David Hume was born in 1711. In the same year that the American colonies declared their independence from Great Britain, 1776, Hume died. He’s known as a skeptical Scottish philosopher. He’s a key figure in the Enlightenment and in the study of modern philosophy, especially epistemology, which is the study of knowledge, how we know what we know and how what we know is actually truth.

He was known as an empiricist, that is, he believed knowledge is not innate. Knowledge must come through experience, which of course we relate to or know through the senses. As I mentioned, he was ultimately a skeptic. He argued that the senses could be deceived, and if all knowledge comes through the senses, we must be skeptical. We certainly can’t be certain of our knowledge. He also argued that our experiences are not universal, and certainly not eternal, so we can’t speak of laws. For instance, he said we can’t speak of the law of cause and effect, but instead we can only speak of what Hume called customary relationships.

In terms of the field of ethics, David Hume rejected the idea of moral absolutes. He advanced what he called sentimentalism. Morality and the laws that govern societies and human relations are based on sentiment, even emotion, but certainly not on some moral absolute that is discovered or understood from the rational processes.

Hume is the progenitor of any number of twentieth-century philosophies like logical positivism, analytical philosophy, and, we could say, twentieth-century atheism. He was certainly no friend of Christianity. So all of that raises a question: Why talk about David Hume on 5 Minutes in Church History?
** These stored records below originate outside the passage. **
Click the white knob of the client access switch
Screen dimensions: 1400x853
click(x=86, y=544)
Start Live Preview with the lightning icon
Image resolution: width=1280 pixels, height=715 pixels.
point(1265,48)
First, he was a historian. He wrote philosophical books, but in his own day nobody bought them, and he wanted to be a popular writer. So he wrote an eight-volume history of England. In the 1786 edition, volume 7, he writes about Charles I. On page 32 Hume writes, “In the summer of 1643, while the negotiations were carried on with Scotland, the parliament had summoned an assembly at Westminster consisting of 121 divines [that is, ministers] and 30 layman celebrated in their party for piety and learning.” This, of course, is referring to the Westminster standards, a confession of faith, the catechisms, and the Westminster divines in the 1640s. They were meeting at Westminster Abbey in London.

Hume continues, “By their advice, alterations were made in the Thirty-Nine Articles or in the metaphysical doctrines of the church.” He’s referring to the Anglican Church, the Church of England. “And what was of greater importance, the liturgy was entirely abolished and in its stead, a new directory for worship was established. By which suitably to the spirit of the Puritans, the utmost Liberty, both in praying and preaching was indulged to the public teachers.”

So Hume the philosopher was also a historian, giving us an account of what happened in the 1640s. The divines gathered in the Jerusalem Chamber inside Westminster Abbey. They gathered not only to hammer out a new way of thinking about doctrine that would be different from the Thirty-Nine Articles or the Anglican Church. But, as Hume notes, they were especially concerned with the worship service. These Puritans gave us a new way of thinking about the church service in England, one that brought prayer and preaching to the fore.